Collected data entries

+++

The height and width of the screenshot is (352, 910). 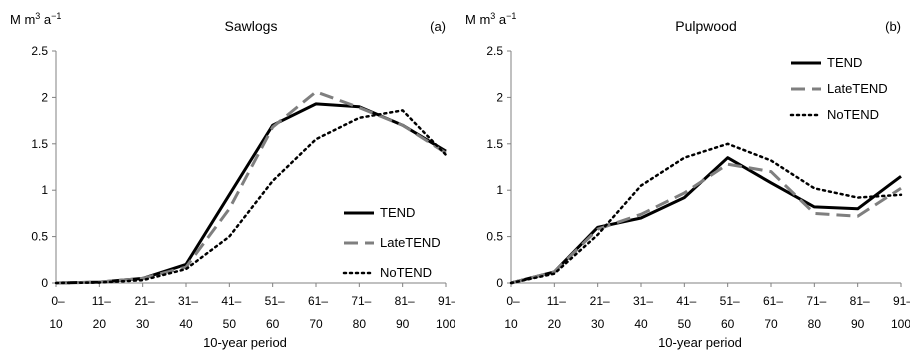 I want to click on chart-2-legend-label: NoTEND, so click(x=853, y=114).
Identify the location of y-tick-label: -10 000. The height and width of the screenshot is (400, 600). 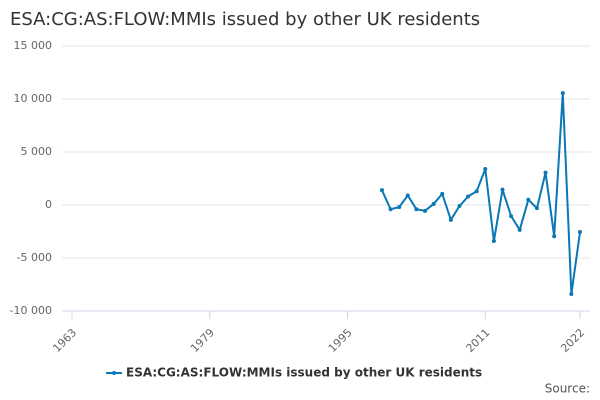
(31, 310).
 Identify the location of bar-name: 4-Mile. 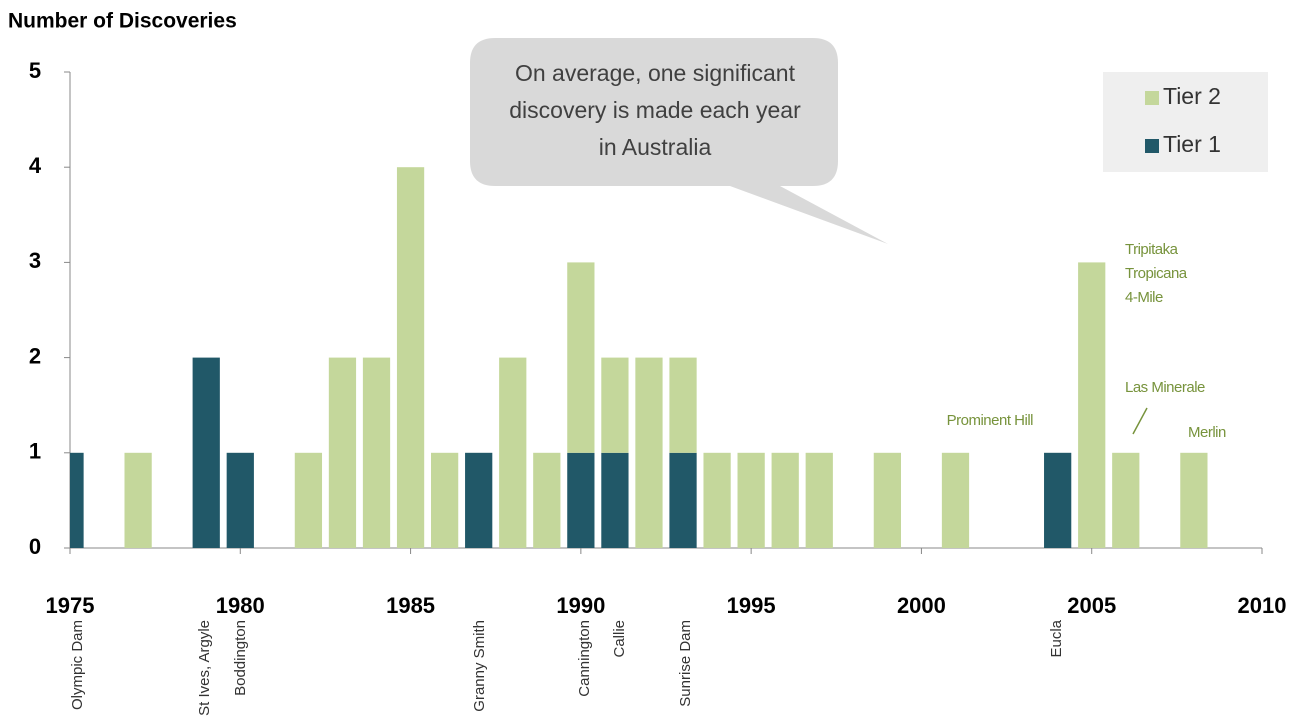
(1144, 298).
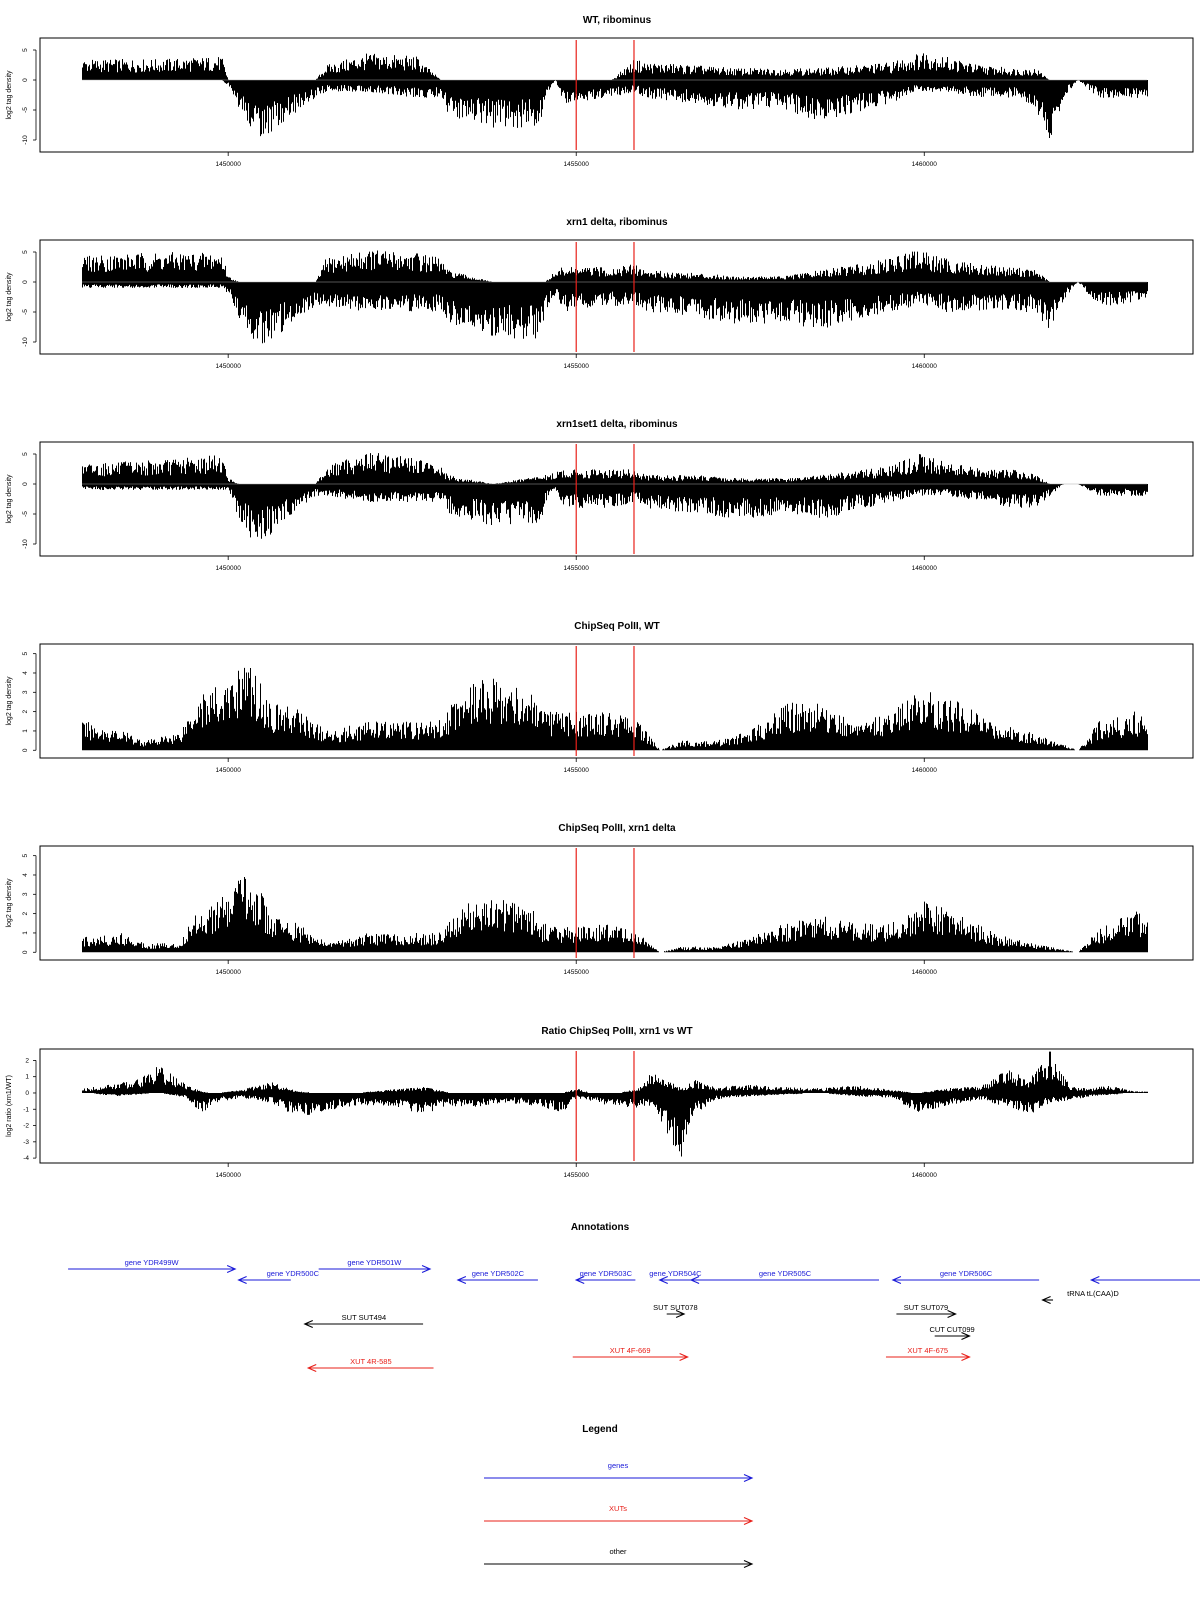 The image size is (1200, 1600). I want to click on panel-title: xrn1set1 delta, ribominus, so click(617, 424).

+++

• [TRY IT] Can you turn the listing, starting with the line that contains "Identify the location of y-tick-label: -10" and going on through its last line, into a JSON list of strings with one string per line, skipping blank lines and leaving the pictures out?

• [ANSWER TO THIS PROBLEM]
[
  "Identify the location of y-tick-label: -10 000. The height and width of the screenshot is (400, 600). ",
  "(31, 310).",
  " Identify the location of bar-name: 4-Mile. ",
  "(1144, 298).",
  " The image size is (1200, 1600). I want to click on panel-title: xrn1set1 delta, ribominus, so click(617, 424)."
]